The lawsuit alleges that Indiana-based Hill-Rom uses its market power as the dominant manufacturer of hospital beds to increase its market share for medical equipment rentals. It does so by negotiating sole-source agreements with national group-purchasing organizations and hospital networks that include steep discounts and rebates on standard hospital beds in exchange for commitments to use Hill-Rom for rentals of patient-handling equipment and moveable medical equipment, according to the lawsuit.
Attempts to reach Hill-Rom were not immediately successful Friday morning.

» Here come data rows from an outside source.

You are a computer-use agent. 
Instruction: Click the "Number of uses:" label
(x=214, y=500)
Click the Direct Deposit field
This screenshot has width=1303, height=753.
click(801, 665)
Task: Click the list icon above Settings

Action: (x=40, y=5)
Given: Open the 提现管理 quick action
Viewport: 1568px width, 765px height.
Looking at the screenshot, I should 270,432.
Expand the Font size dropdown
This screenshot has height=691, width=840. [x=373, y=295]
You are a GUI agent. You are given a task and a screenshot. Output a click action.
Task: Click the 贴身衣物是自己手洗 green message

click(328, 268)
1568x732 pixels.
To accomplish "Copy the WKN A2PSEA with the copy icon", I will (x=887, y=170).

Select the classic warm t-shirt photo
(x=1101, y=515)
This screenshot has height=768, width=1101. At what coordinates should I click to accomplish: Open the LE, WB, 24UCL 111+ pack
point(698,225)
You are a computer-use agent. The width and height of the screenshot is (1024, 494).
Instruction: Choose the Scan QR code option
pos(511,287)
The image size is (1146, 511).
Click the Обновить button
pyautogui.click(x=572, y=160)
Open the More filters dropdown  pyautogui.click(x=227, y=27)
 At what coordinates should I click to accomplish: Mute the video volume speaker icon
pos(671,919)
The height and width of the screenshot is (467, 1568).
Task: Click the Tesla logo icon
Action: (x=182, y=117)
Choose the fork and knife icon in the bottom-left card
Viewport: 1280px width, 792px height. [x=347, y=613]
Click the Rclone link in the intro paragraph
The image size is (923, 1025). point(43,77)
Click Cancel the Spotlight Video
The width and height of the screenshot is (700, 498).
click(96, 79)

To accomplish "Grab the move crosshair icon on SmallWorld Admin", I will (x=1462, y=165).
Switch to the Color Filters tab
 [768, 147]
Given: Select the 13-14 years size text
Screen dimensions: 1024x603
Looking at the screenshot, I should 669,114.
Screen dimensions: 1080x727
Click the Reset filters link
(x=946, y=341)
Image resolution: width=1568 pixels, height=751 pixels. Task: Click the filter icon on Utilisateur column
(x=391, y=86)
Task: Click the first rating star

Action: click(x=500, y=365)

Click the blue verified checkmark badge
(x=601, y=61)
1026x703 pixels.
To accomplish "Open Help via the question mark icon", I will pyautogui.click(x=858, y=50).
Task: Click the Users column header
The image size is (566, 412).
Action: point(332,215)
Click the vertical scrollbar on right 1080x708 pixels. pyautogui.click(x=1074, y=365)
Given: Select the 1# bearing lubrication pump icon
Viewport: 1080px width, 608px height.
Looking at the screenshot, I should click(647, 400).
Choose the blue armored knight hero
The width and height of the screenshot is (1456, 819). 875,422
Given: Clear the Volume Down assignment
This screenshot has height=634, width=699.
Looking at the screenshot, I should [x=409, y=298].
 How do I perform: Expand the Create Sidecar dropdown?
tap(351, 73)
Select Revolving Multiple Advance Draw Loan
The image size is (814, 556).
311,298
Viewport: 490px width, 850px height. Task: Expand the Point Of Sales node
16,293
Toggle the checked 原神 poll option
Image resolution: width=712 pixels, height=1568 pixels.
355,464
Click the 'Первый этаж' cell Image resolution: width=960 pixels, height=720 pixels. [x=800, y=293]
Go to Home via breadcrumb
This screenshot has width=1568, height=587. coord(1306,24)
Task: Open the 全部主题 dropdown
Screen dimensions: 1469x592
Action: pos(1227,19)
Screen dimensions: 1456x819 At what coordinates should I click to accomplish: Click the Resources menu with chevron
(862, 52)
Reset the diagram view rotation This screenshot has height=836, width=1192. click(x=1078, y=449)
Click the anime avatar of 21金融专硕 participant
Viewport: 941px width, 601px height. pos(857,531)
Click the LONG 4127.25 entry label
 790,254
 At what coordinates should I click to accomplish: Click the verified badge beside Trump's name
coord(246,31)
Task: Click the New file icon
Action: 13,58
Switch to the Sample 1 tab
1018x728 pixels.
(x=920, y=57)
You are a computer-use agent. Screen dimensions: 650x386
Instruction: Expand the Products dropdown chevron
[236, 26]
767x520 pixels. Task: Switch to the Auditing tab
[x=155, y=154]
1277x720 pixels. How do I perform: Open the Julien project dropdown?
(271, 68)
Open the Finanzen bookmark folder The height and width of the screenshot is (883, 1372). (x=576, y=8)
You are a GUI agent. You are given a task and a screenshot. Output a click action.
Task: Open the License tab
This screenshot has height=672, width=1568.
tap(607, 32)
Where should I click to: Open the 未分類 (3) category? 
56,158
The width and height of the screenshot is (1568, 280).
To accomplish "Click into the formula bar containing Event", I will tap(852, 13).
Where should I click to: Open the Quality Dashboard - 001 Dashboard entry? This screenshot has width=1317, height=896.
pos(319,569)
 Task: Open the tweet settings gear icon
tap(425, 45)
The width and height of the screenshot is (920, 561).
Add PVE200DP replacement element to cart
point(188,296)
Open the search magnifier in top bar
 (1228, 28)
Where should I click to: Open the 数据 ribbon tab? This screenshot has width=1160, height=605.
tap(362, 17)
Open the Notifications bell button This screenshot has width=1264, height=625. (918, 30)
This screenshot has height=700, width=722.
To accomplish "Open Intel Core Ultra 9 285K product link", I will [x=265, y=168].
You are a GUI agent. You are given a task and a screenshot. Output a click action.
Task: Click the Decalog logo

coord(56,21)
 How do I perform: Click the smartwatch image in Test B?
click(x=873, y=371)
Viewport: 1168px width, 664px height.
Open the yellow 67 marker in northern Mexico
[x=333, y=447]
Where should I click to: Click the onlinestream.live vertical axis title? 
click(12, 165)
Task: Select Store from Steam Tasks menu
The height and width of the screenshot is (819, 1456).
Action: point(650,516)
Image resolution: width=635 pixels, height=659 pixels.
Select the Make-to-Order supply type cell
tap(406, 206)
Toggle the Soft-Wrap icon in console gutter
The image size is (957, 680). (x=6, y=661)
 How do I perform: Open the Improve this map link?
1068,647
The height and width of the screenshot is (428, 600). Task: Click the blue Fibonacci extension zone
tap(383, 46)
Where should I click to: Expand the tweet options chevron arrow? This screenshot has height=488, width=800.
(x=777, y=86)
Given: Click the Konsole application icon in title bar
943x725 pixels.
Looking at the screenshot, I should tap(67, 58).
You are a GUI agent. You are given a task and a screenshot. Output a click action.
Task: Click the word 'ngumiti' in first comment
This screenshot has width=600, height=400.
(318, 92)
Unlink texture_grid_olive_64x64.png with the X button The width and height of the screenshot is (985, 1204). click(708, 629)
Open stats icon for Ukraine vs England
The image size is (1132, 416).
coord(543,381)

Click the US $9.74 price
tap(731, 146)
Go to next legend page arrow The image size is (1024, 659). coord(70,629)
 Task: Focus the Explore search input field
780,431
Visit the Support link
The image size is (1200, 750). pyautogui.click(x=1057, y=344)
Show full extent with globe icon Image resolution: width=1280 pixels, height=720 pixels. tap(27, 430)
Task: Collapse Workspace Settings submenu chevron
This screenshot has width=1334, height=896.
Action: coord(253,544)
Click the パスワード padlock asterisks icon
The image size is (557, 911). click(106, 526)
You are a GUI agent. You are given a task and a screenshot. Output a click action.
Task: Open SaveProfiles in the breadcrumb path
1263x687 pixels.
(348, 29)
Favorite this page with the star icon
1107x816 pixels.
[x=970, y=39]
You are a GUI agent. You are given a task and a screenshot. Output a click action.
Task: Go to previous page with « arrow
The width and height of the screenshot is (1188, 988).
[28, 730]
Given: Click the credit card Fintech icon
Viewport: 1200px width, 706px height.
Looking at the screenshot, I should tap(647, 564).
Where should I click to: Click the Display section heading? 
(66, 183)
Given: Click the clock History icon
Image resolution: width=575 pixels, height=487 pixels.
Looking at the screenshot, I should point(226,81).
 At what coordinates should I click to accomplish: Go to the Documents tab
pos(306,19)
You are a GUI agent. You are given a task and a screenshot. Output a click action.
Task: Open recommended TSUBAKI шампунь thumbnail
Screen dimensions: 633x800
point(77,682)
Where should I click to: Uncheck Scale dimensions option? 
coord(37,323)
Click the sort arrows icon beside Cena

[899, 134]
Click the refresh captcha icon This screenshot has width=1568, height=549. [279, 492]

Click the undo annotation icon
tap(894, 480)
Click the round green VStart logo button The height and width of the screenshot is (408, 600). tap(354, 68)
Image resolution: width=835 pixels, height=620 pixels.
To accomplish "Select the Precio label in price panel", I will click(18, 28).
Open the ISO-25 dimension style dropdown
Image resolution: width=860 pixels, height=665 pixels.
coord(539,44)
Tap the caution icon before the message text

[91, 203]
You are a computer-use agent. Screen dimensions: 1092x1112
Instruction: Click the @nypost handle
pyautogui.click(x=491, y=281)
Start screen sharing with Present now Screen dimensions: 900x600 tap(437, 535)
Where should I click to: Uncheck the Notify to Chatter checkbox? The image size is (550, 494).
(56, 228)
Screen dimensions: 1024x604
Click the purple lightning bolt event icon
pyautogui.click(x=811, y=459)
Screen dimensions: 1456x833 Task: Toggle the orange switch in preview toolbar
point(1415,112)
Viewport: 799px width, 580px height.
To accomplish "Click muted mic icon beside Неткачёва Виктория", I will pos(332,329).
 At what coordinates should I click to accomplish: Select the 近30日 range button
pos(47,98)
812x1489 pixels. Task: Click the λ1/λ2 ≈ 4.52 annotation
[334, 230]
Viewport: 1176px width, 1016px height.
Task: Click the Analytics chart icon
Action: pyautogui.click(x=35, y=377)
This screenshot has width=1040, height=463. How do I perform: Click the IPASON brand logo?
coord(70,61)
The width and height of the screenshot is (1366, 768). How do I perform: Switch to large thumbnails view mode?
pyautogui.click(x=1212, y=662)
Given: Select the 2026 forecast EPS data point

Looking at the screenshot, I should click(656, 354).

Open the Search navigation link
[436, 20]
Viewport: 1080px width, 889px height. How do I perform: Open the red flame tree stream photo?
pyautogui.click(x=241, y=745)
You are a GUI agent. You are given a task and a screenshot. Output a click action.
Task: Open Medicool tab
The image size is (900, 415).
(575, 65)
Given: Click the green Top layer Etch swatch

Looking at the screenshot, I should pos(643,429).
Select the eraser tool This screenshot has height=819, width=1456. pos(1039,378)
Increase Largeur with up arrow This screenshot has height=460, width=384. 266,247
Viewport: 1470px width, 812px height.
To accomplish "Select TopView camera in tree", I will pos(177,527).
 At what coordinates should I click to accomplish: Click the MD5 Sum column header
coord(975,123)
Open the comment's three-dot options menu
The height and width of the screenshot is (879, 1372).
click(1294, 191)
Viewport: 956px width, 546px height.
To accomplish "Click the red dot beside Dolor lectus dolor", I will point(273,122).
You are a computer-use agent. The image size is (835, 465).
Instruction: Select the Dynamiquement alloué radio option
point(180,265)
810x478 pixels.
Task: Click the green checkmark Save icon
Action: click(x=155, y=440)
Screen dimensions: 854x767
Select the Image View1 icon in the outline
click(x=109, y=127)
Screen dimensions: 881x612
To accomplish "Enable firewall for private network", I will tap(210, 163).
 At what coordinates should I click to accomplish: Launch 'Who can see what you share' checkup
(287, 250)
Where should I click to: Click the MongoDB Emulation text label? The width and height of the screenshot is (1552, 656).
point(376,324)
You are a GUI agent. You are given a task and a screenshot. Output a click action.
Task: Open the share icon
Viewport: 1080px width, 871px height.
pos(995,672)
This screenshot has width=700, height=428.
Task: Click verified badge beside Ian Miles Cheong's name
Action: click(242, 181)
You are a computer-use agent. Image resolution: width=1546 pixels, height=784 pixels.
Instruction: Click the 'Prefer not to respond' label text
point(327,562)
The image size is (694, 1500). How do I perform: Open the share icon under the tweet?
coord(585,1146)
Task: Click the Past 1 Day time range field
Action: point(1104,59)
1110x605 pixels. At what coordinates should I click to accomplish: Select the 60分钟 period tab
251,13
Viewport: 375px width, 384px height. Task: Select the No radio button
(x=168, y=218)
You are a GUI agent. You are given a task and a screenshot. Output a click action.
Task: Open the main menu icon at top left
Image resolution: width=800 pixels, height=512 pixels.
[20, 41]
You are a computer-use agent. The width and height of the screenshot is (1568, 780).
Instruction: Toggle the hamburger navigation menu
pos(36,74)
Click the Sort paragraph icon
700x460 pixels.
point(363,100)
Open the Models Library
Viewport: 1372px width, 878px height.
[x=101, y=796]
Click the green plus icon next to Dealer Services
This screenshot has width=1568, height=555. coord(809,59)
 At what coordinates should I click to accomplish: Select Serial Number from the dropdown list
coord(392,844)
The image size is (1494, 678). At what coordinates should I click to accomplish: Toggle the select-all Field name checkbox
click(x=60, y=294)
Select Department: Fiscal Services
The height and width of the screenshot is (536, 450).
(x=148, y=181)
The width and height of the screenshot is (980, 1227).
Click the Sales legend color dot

“Hill-Rom knows that, no matter how efficiently or aggressively its competitors in the [patient-handling equipment] and [movable medical equipment] rental markets price their products, competitors simply cannot compete with these steep bundled discounts because they do not sell standard hospital beds,” according to the complaint.
The lawsuit claims that if Hill-Rom is allowed to continue its practices, competitors will be squeezed out of the market, and Hill-Rom will be able to raise prices, meaning increased costs and fewer choices for providers.
This is not the first time Hill-Rom has been accused of such conduct. In Hill-Rom and its predecessor agreed to pay $316 million in 2006 to South Carolina-based Spartanburg Regional Healthcare System to resolve a lawsuit accusing Hill-Rom and its then-parent company, Hillenbrand Industries, of breaking antitrust laws. Hill-Rom denied any wrongdoing in that case.
As part of that settlement Hill-Rom also agree to a voluntary three-year injunction preventing the company from bundling its standard hospital beds with rental of certain patient-handling equipment, according to the current UHS lawsuit. That injunction expired in 2009.